Em uma frase: um amonite fossilizado é o resto mineralizado de um molusco marinho extinto, transformado ao longo de milhões de anos em rocha, mas conservando a forma exata do animal original.
O que é um fóssil?
Um fóssil é o resto ou o vestígio de um ser vivo que ficou conservado nas rochas depois de um processo que pode durar milhares ou milhões de anos. Não se trata do organismo original tal como era: na maioria dos casos, seus materiais originais foram se dissolvendo ou sendo substituídos aos poucos por minerais, em um processo conhecido como mineralização ou permineralização.

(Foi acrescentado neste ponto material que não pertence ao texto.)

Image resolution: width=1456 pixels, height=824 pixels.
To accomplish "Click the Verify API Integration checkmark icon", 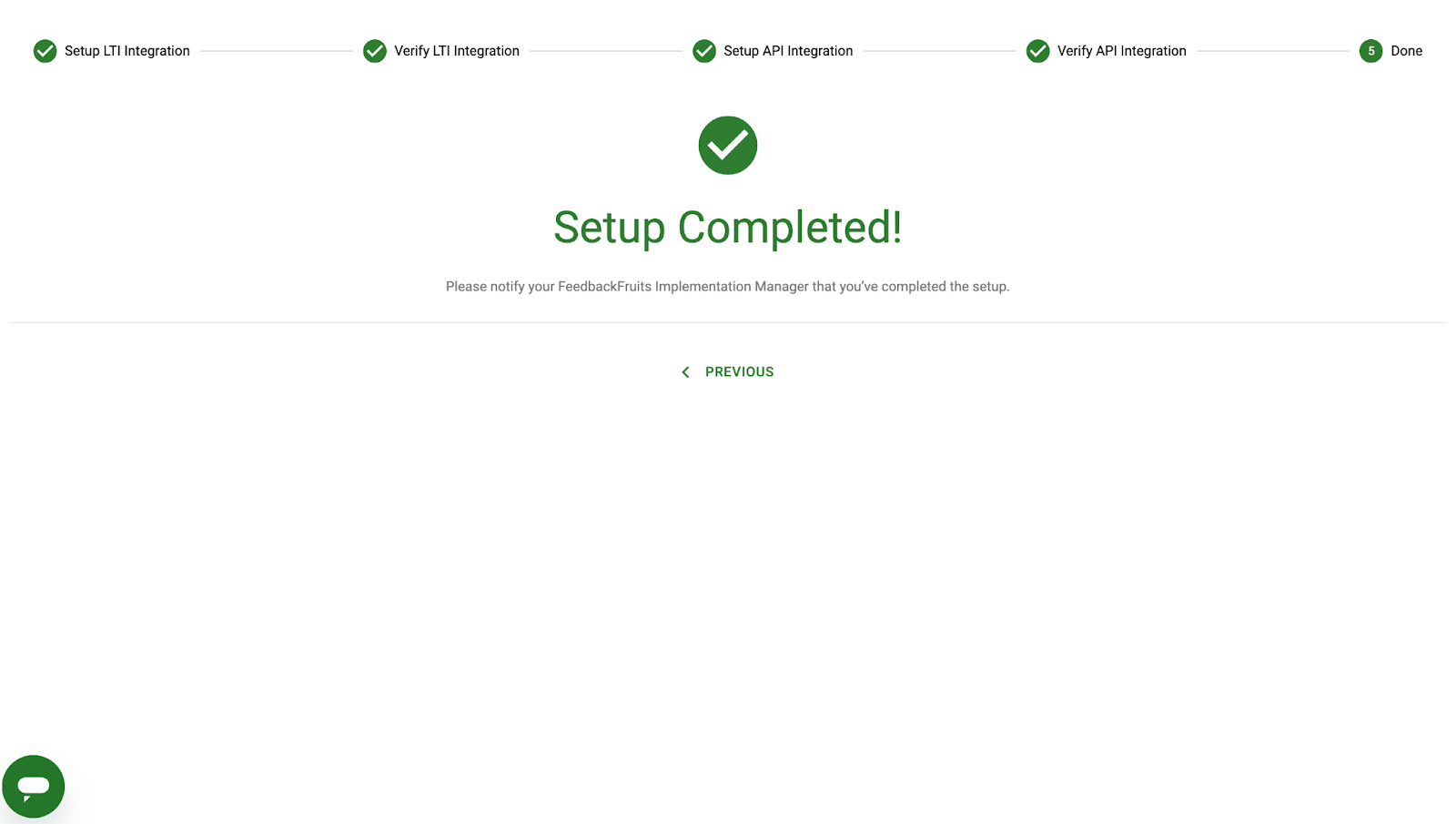I will pyautogui.click(x=1037, y=51).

Para que isso aconteça, o organismo precisa ficar enterrado rapidamente sob sedimento (areia, lama, cinzas), longe do oxigênio e dos organismos que o decomporiam. Com o tempo, a água rica em minerais se infiltra por esses restos e vai substituindo, átomo por átomo, a matéria original por minerais como calcita, sílica ou pirita.
Uma cópia mineral. Em muitos fósseis já não resta nem um vestígio do material orgânico original: o que temos na mão é uma réplica em rocha, formada mineral a mineral no mesmo lugar onde o animal morreu e ficou soterrado.